Happy midnight or thereabout, my friends. On this night I shall speak in praise of one of the finest of orchestral instruments, the viola. I have a special love of the viola which I have harbored for many years, and the writing of viola parts has always provided me with immense pleasure, notably more so than other instruments. This is not without reason, and indeed this reasoning has not gone undone before.
The viola is a very profoundly melancholy instrument, and some of the best orchestral passages consist of a lonesome viola melody briefly weeping over some soft secondary part only to be swiftly swept away, leaving a longing in the listener for more of the same. The brilliance of the effect is just that: it necessarily evokes its intended expression in the listener. Berlioz observes this in his 1846 book, Treatise on Instrumentation. With my particular tastes in music (basically dark, otherwise aethereal), how could I fail to adore such sound?

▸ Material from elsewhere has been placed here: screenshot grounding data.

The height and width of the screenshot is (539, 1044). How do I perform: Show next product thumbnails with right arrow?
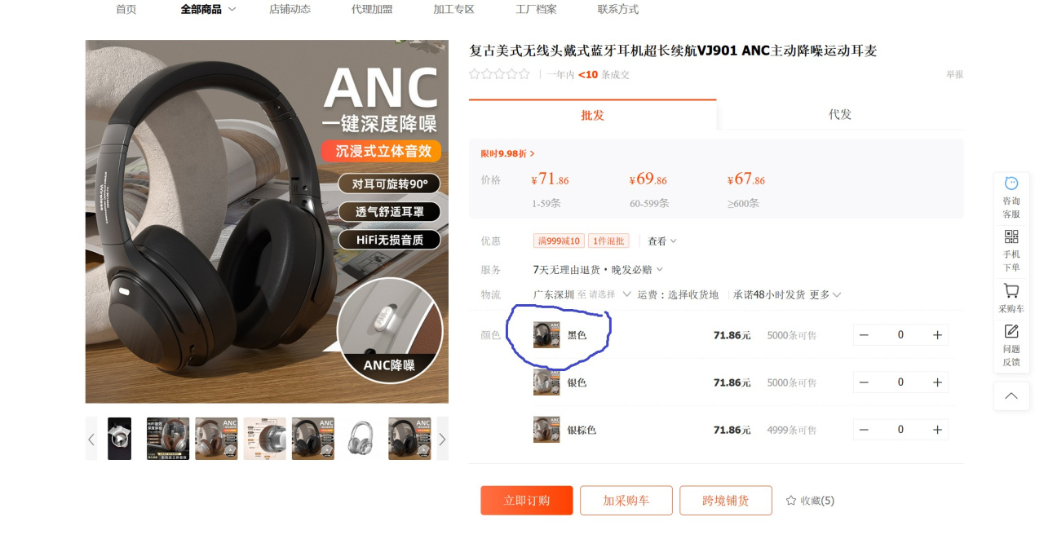(x=442, y=440)
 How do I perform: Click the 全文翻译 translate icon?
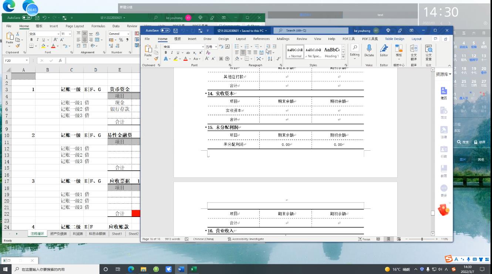(414, 51)
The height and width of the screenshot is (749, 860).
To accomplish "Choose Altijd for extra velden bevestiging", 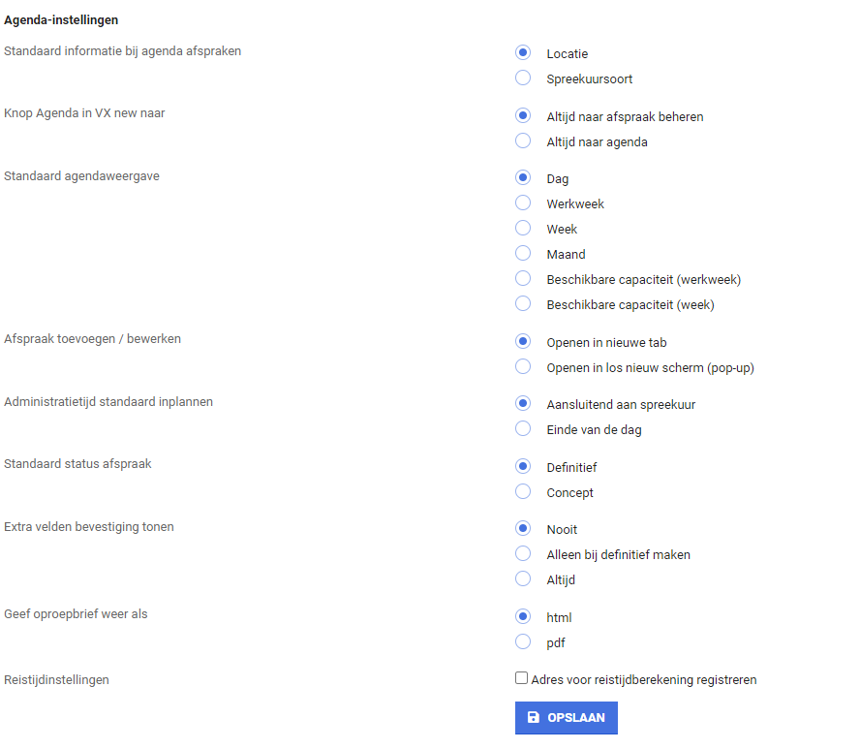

Furthermore, the viola covers my favorite range of notes (my favorite note is perhaps Bb3) all the while using a somewhat archaic clef, which is of course the alto clef. Interestingly, there are also soprano and tenor clefs that use the same shape on different lines of the staff, the former being thoroughly unused today, and the latter finding most of its use in the upper trombone parts. This arose (like most musical matters) in vocal music. In using this alto clef, the viola defies its instrumental fellows, which is a fine thing for it to do. Indeed, the viola has reason to be lonely, for there is none like it, so it needs the friendship of those who see its individual might. We will not stand for those who say it is simply an enlarged, mutant violin. The viola is itself, and it deserves to be acknowledged as such.
Last, there are certain associations that the viola has developed in its history that are not to go ignored, and I refer particularly with its eighteenth century marriage with Ossianic poetry, another note of Berlioz. Admittedly, I do not know much about Ossianic poetry. Besides a general knowledge of its supposed Gaelic origins, I have read only very little of it, and that was quite by chance; however, the association is interesting to me, as it shows clearly that the viola is clearly the most Gaelic of all the instruments (just as the cymbals are the most Turkish of all the instruments), and this is its most important association, to the extent of my concern. This is a very significant point, but more on it later, I hope.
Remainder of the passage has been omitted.